* PAGINA:
▼▼▼

Giuseppe Maurizio Piscopo
La piazza Madrice a Favara storica città d’Arte intorno agli anni 50 era un vero Teatro popolare all’aperto dove i personaggi si muovevano, si incontravano, partivano alla ricerca di un mondo incantato con le loro piccole storie di viaggiatori di provincia.
Quella piazza è stata sempre il centro dei miei sogni: ogni volta che passavo da lì avevo sempre lo stesso chiodo fisso in testa, pensavo che un giorno, da grande sarei andato via, sarei partito anch’io alla volta di una grande città per seguire la moda e le donne, per fare il sarto per signora, il mestiere che ho amato di più nella mia vita.
Questo sogno si è infranto molto presto, perché il mio sarto che amava tanto le carte, una sera perse tutto a zichinetta il negozio e i vestiti, le maledette carte donna cavallo e re ed io mi trovai senza un mestiere per le mani e a piangere in piazza, dove c’era mastro Agostino un grande barbiere compositore, che vedendomi piangere uscì dalla bottega con uno sguardo paterno.
Raccontai la mia storia e lui mi disse di non piangere, “Chi gioca a carte prima o poi si brucia” disse sorridendo come uno che conosce il gioco della vita, poi tirò fuori la chitarra e il mandolino e suonò solo per me un brano indimenticabile. Il mio sarto partì per Palermo con una macchina di piazza, per recarsi nella lontana Merica e mantenne la parola così come aveva promesso. Se perdo questa partita a carte vado via per sempre da questo paese aveva detto a tutti. Durante il viaggio disse solo poche parole all’inizio. Quel giorno fuori pioveva a dirotto e le campane suonavano a morto. Fumò una sigaretta e guardando la cupola e la bellezza della chiesa Madrice sorrise e rivolgendosi mestamente all’autista disse: “Con le carte mi potrò sempre rifare, per la morte c’è tempo”!
La vita di quella piazza mi attraeva, sempre viva e piena di gente sorridente, con le mani piene di oggetti, con una chiesa maestosa, la banca, il negozio di stoffe di Simone, la farmacia Bongiorno, una gioielleria e i dodici Apostoli così come la gente chiamava affettuosamente gli autisti di piazza che erano come le persone di famiglia e venivano chiamati per nome uno per uno.

▲▲▲

* OBIETTIVO A: Puoi citare fedelmente il racconto sulla piazza Madrice, riportando tutto da "Giuseppe Maurizio Piscopo" giù fino a "nella mia vita."?
* OBIETTIVO B: Perché, nel racconto sulla piazza Madrice, il sogno di fare il sarto per signora si infranse così presto?

[Dati di puntamento per testo ed elementi]
▼▼▼

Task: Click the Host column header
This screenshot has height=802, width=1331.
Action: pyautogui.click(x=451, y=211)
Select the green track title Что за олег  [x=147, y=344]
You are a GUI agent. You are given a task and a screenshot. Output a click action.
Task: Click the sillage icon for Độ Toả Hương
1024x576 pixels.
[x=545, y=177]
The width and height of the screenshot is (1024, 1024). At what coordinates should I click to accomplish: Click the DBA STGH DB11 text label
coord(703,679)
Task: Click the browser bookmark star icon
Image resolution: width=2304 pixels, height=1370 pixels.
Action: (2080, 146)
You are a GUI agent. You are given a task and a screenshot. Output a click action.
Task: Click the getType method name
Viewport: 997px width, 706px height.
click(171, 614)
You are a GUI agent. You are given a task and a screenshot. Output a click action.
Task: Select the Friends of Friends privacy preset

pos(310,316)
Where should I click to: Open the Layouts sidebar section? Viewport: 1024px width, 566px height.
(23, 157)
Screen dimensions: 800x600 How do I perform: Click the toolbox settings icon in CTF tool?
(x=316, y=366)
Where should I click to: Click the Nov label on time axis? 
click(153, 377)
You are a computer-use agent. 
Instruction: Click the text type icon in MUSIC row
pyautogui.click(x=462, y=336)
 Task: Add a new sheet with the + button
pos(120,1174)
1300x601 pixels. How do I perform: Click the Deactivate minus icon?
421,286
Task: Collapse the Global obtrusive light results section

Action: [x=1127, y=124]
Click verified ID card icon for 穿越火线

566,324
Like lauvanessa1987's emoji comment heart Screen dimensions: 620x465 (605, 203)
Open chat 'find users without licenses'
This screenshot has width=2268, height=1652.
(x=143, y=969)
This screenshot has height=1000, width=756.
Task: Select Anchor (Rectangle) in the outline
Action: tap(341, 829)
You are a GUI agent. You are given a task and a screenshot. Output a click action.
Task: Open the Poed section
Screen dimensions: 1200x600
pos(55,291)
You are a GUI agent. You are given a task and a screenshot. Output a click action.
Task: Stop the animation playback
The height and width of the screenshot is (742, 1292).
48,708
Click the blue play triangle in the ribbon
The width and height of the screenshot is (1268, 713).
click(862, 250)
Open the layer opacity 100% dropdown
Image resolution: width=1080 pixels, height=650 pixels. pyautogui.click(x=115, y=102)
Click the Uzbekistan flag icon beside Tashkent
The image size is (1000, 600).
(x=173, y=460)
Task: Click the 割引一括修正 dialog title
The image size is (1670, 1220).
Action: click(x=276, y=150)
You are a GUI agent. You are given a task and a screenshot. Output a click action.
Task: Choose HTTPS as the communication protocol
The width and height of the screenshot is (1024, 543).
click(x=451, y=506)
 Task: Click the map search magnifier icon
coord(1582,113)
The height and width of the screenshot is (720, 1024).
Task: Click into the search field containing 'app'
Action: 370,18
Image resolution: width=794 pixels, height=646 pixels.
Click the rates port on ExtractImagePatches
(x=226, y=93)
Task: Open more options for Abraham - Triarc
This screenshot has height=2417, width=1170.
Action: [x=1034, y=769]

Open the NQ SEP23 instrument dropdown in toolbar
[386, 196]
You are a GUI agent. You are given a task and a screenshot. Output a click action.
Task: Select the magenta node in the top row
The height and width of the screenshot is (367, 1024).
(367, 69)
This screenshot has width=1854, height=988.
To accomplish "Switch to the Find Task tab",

▲▲▲

* RISPOSTA SCRITTA A:
Giuseppe Maurizio Piscopo
La piazza Madrice a Favara storica città d’Arte intorno agli anni 50 era un vero Teatro popolare all’aperto dove i personaggi si muovevano, si incontravano, partivano alla ricerca di un mondo incantato con le loro piccole storie di viaggiatori di provincia.
Quella piazza è stata sempre il centro dei miei sogni: ogni volta che passavo da lì avevo sempre lo stesso chiodo fisso in testa, pensavo che un giorno, da grande sarei andato via, sarei partito anch’io alla volta di una grande città per seguire la moda e le donne, per fare il sarto per signora, il mestiere che ho amato di più nella mia vita.

* RISPOSTA SCRITTA B: Il sarto presso cui lavorava chi racconta amava molto le carte e una sera perse a zichinetta tutto, il negozio e i vestiti. Chi racconta si ritrovò così senza un mestiere per le mani.